Method comparison plot depicted some exposure-outcome effect between T2D and AD, but the different method regressions spread out as the magnitude increased, indicating non-constant variability in the measurement. Pleiotropy levels were ~-0.0057 (SE: ~0.037, p = ~0.88). Thus, MR-Egger intercept was not significant using a 95% threshold, neither there was any heterogeneity between individual SNP estimates at a global level, which was indicated by the Q statistics and corresponding p-values for heterogeneity.
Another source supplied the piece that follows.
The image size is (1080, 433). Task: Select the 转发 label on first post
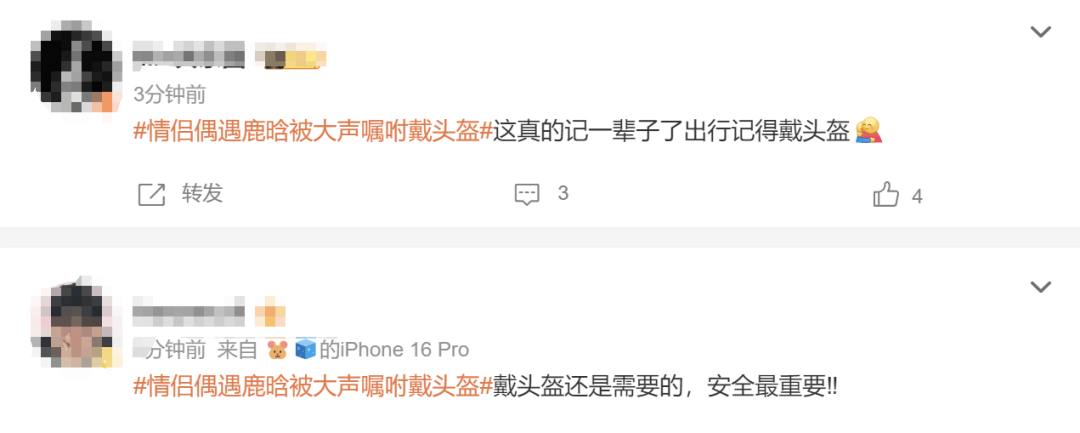coord(202,193)
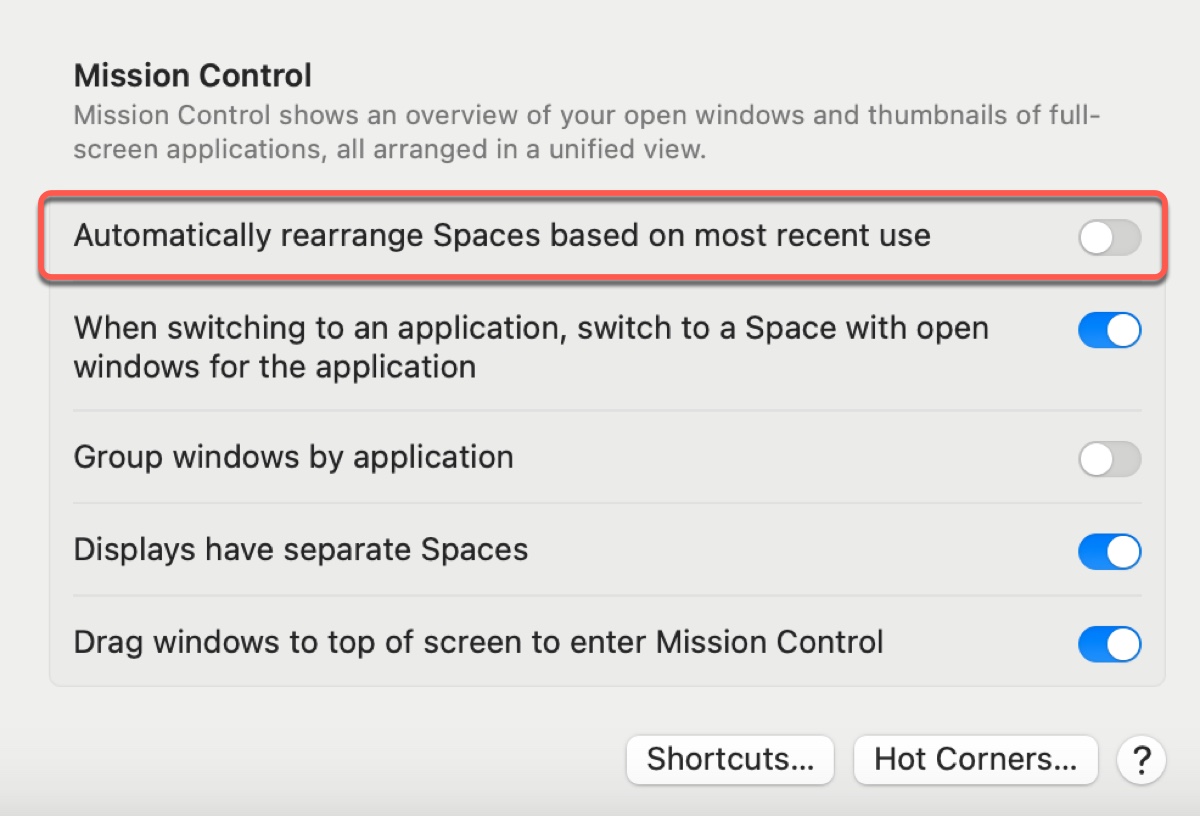
Task: Enable automatically rearrange Spaces toggle
Action: (x=1109, y=237)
This was further supported by funnel plot, which, compared to examples [5], doesn't have too wide spread, and also seems symmetrical. However, the relatively small number of SNPs leave some room for speculation.
Overall, these results don't have the final say on causal relationship between T2D and AD, but it was a good exercise in using R and MR-Base.